## Excerpted passage:
Armillaria aotearoa

Scientific classification
- Domain: Eukaryota
- Kingdom: Fungi
- Division: Basidiomycota
- Class: Agaricomycetes
- Order: Agaricales
- Family: Physalacriaceae
- Genus: Armillaria
- Species: A. aotearoa
- Binomial name: Armillaria aotearoa Hood & Ramsfield (2016)

= Armillaria aotearoa =

Species of fungus

Armillaria aotearoa is a species of mushroom-forming fungus in the family Physalacriaceae. This plant pathogen species is one of four Armillaria species that have been identified in New Zealand, the others being A. novae-zelandiae, A. limonea, and A. hinnulea.

==Description==
Armillaria aotearoa produces fruiting bodies (basidiomata) that grow in clusters (caespitose), with centrally positioned stalks supporting the caps. The cap, or pileus, measures between 35 and 60 mm across and is pinkish-brown to brown. The surface is dry and moderately smooth, scattered with small, dark granular scales that are more concentrated toward the centre. Initially convex, the cap flattens over time but retains a distinctive broad zone at the edges that darkens when it absorbs moisture (hygrophanous) but does not become sticky. The flesh of the cap is off-white to pale pink.

The gills are attached near the top of the stalk (adnexed), moderately packed, and pale pink in colour. The stalk, or stipe, ranges from 35 to 90 mm in length, with a bulbous base and pale pinkish-brown colour that may show faint green or yellowish tones. It is dry, with tiny, scattered fibrils, and eventually hollows out as it matures. The flesh of the stipe is also off-white to pale pink. A partial veil forms a ring (annulus) around the stalk, with the underside matching the colour of the stipe and featuring concentrically arranged darker flecks.

Armillaria aotearoa has rhizomorphs—root-like structures typical of the genus—that are black and show uneven branching. Microscopic examination reveals that the tissue within the gills (gill trama) is composed of thick-walled, inflated hyphae arranged in layers, with no clamp connections observed. The basidia (spore-producing cells) are club-shaped, bearing four spores each, and measure 31–49 by 5–9.5 μm. The spores are smooth, thin- to moderately thick-walled, ellipsoid to ovoid, and range from 7.5 to 10.5 μm in length and 5 to 7.5 μm in width; they are non-amyloid, meaning they do not stain with iodine, and appear transparent (hyaline) under a microscope. The spore print is white. The cap surface, or pileipellis, is made of a firm, compact layer of hyphae arranged in two sub-layers: an upper brownish layer and a lower colourless layer that gradually blends with the flesh of the cap.

## Data section:
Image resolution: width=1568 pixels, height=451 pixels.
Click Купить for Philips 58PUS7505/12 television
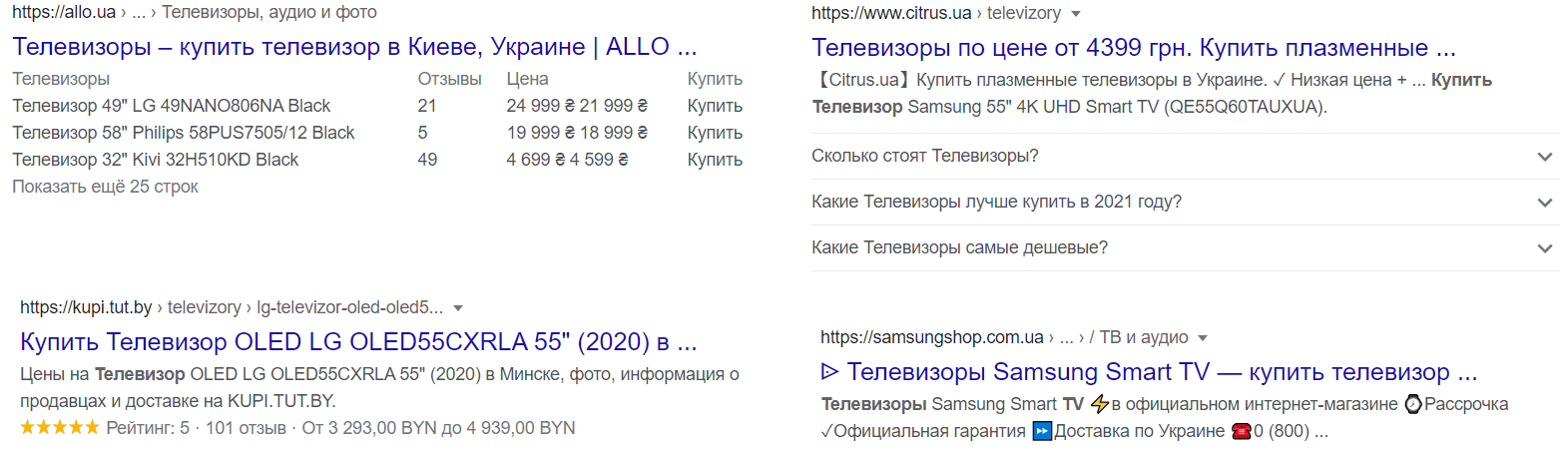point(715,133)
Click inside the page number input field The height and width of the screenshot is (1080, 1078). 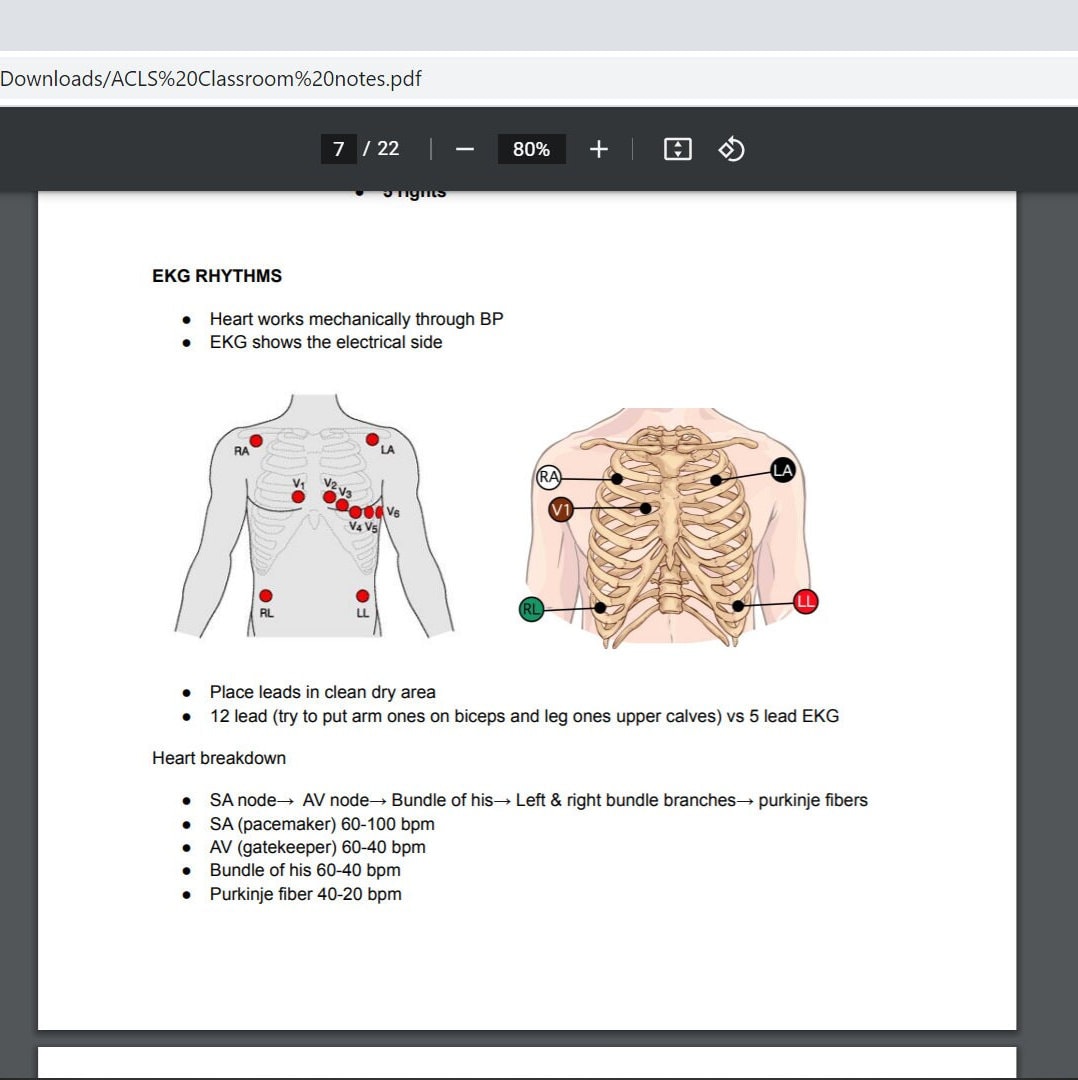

## Your objective:
Retype the passage of the Armillaria aotearoa text from "Armillaria aotearoa is" to "and A. hinnulea." without changing a word.

## Reply to the exercise:
Armillaria aotearoa is a species of mushroom-forming fungus in the family Physalacriaceae. This plant pathogen species is one of four Armillaria species that have been identified in New Zealand, the others being A. novae-zelandiae, A. limonea, and A. hinnulea.